= TASK TO COMPLETE =
Give back exactly the lines of the material below, starting with the line with "Abortion Providers (787, 543)" and going on through the line with "Get Updates (307, 2198)".

= RECORDS FOR THE TASK =
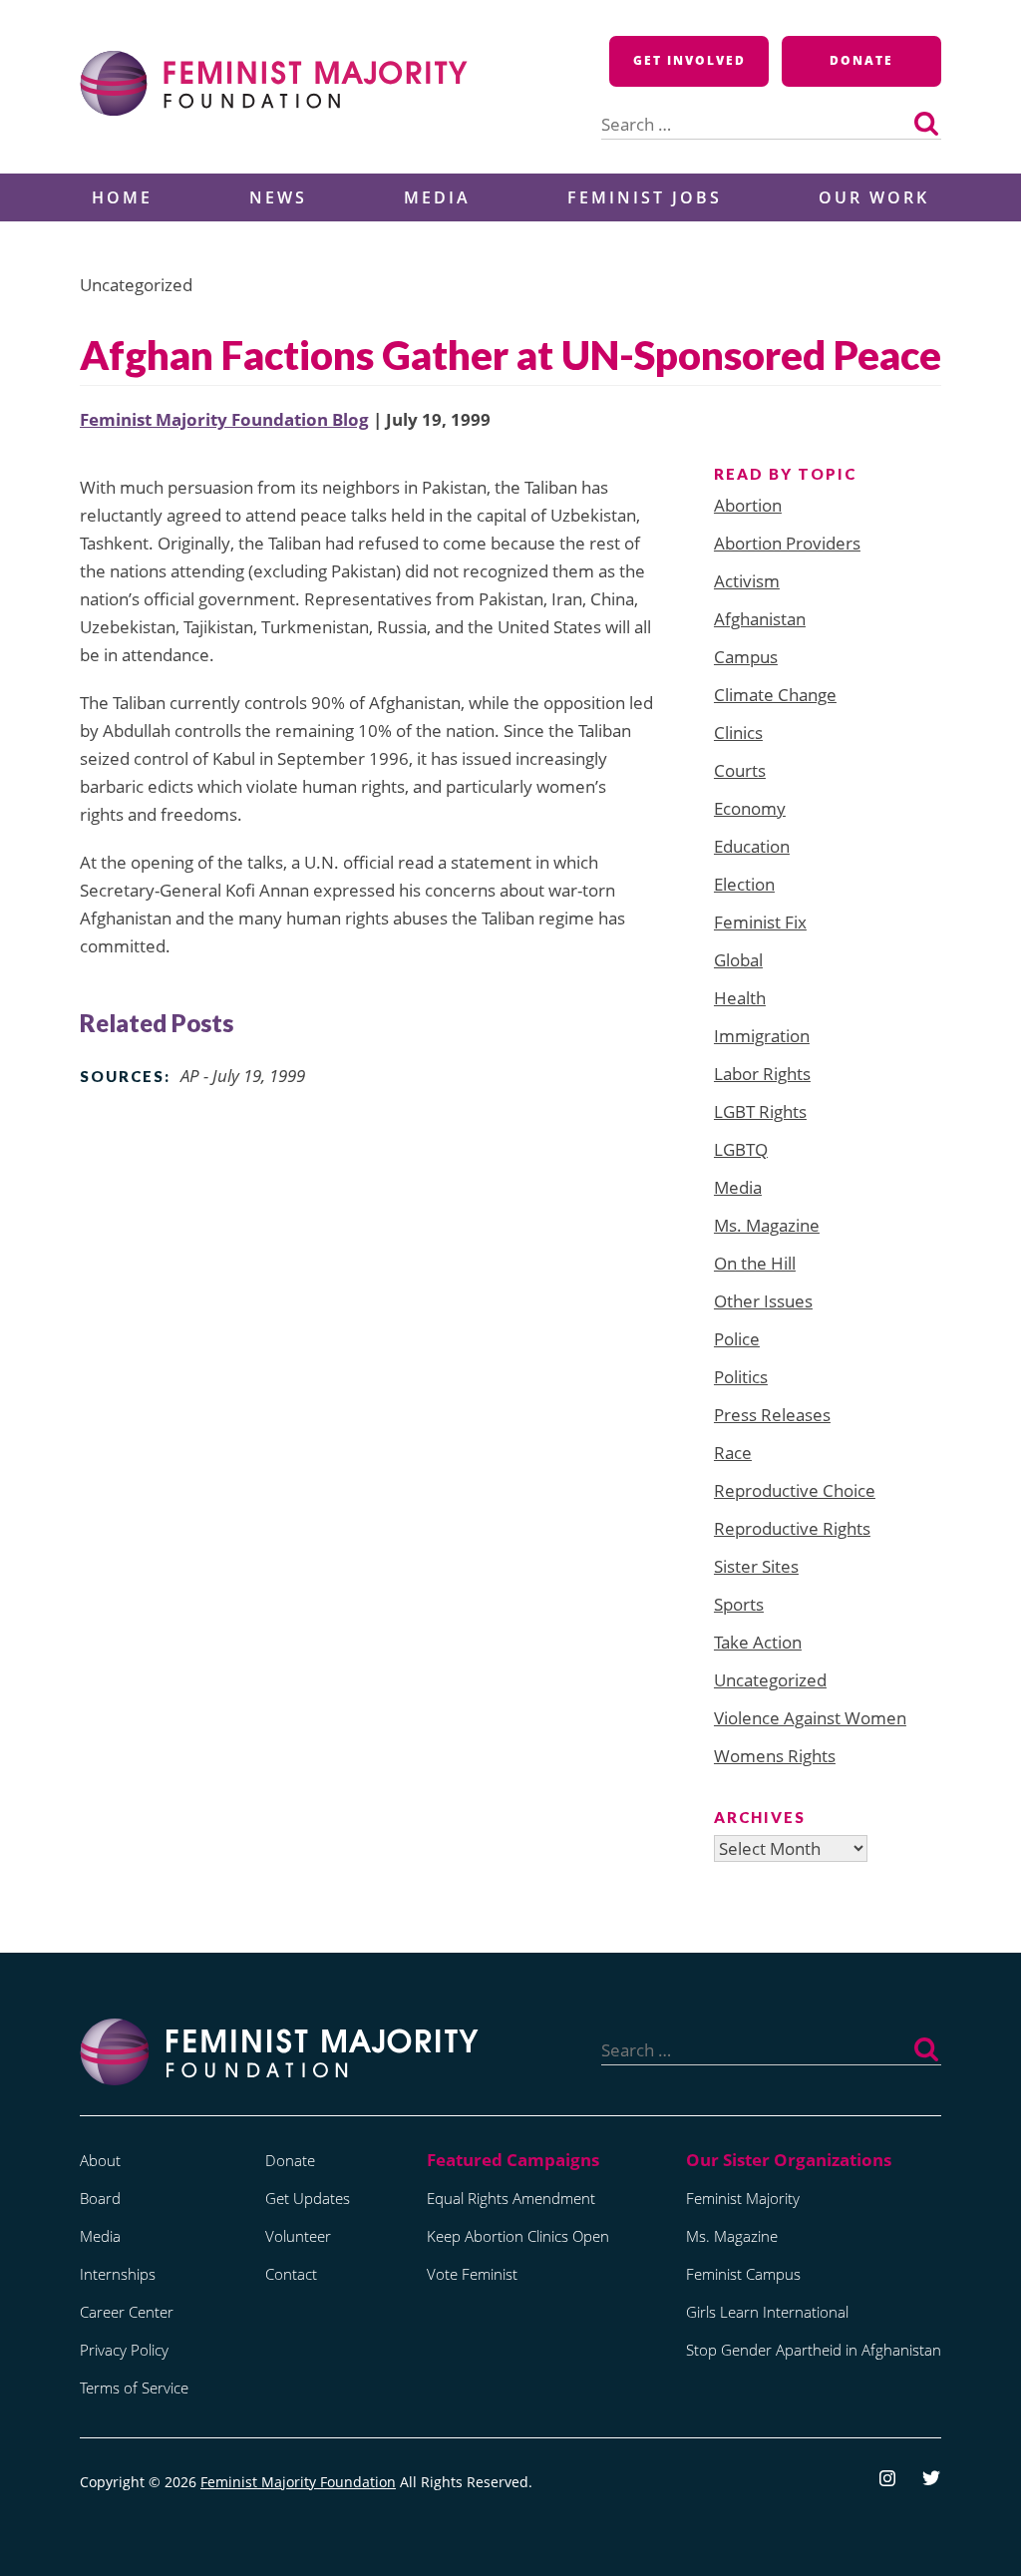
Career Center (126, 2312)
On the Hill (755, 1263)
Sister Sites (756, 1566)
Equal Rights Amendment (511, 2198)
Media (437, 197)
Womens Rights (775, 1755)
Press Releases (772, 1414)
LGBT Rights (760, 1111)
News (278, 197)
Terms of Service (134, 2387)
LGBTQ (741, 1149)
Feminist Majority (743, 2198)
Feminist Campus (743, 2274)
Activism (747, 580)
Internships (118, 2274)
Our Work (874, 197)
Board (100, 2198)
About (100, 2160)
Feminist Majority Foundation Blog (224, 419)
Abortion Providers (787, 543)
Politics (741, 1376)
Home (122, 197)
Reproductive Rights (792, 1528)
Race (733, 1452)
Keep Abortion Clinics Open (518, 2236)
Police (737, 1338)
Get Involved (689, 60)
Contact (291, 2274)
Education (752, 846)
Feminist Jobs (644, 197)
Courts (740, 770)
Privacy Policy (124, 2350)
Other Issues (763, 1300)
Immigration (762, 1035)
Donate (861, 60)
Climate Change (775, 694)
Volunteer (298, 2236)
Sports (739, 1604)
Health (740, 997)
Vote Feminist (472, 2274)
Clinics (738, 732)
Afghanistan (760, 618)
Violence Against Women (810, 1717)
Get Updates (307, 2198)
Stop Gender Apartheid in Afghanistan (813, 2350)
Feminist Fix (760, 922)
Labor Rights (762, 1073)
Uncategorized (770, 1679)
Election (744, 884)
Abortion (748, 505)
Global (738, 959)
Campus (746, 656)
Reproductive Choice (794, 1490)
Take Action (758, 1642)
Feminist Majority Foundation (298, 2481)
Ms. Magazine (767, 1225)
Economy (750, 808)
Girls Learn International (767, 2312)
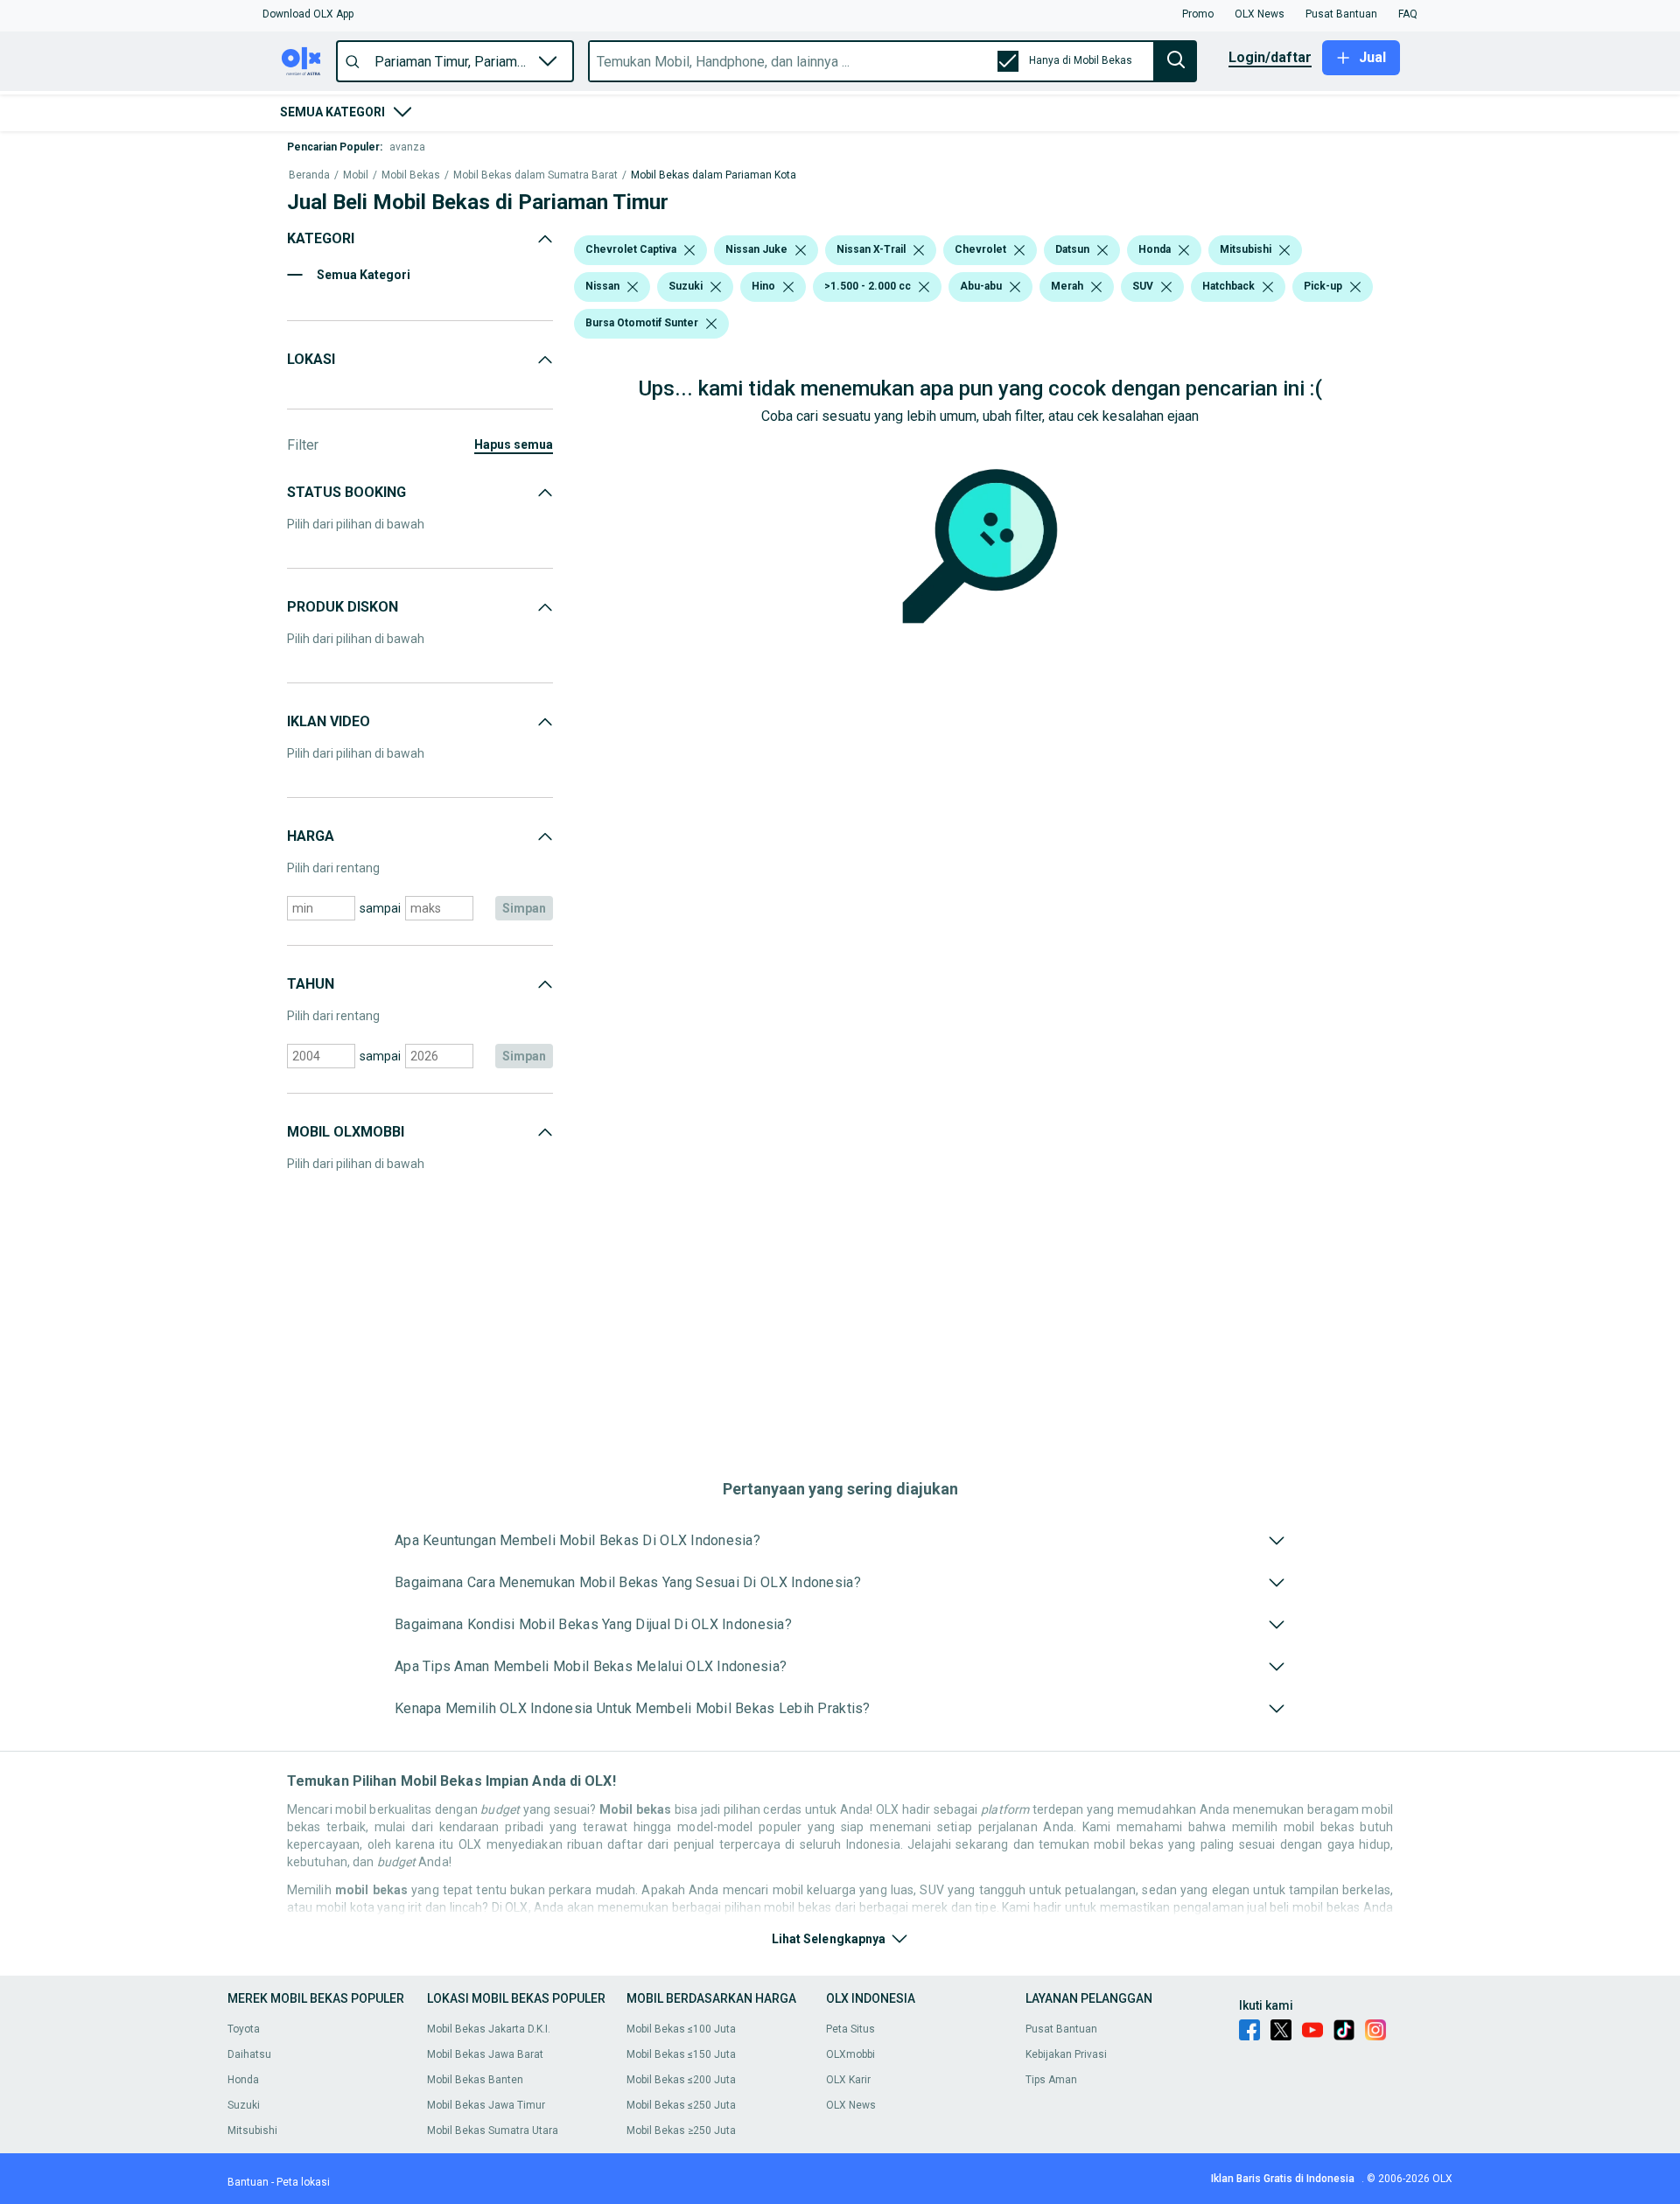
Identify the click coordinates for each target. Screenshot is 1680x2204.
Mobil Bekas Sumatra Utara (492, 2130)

= ANSWER TO THIS EXERCISE =
Abortion Providers (787, 543)
Politics (741, 1376)
Home (122, 197)
Reproductive Rights (792, 1528)
Race (733, 1452)
Keep Abortion Clinics Open (518, 2236)
Police (737, 1338)
Get Involved (689, 60)
Contact (291, 2274)
Education (752, 846)
Feminist Jobs (644, 197)
Courts (740, 770)
Privacy Policy (124, 2350)
Other Issues (763, 1300)
Immigration (762, 1035)
Donate (861, 60)
Climate Change (775, 694)
Volunteer (298, 2236)
Sports (739, 1604)
Health (740, 997)
Vote Feminist (472, 2274)
Clinics (738, 732)
Afghanistan (760, 618)
Violence Against Women (810, 1717)
Get Updates (307, 2198)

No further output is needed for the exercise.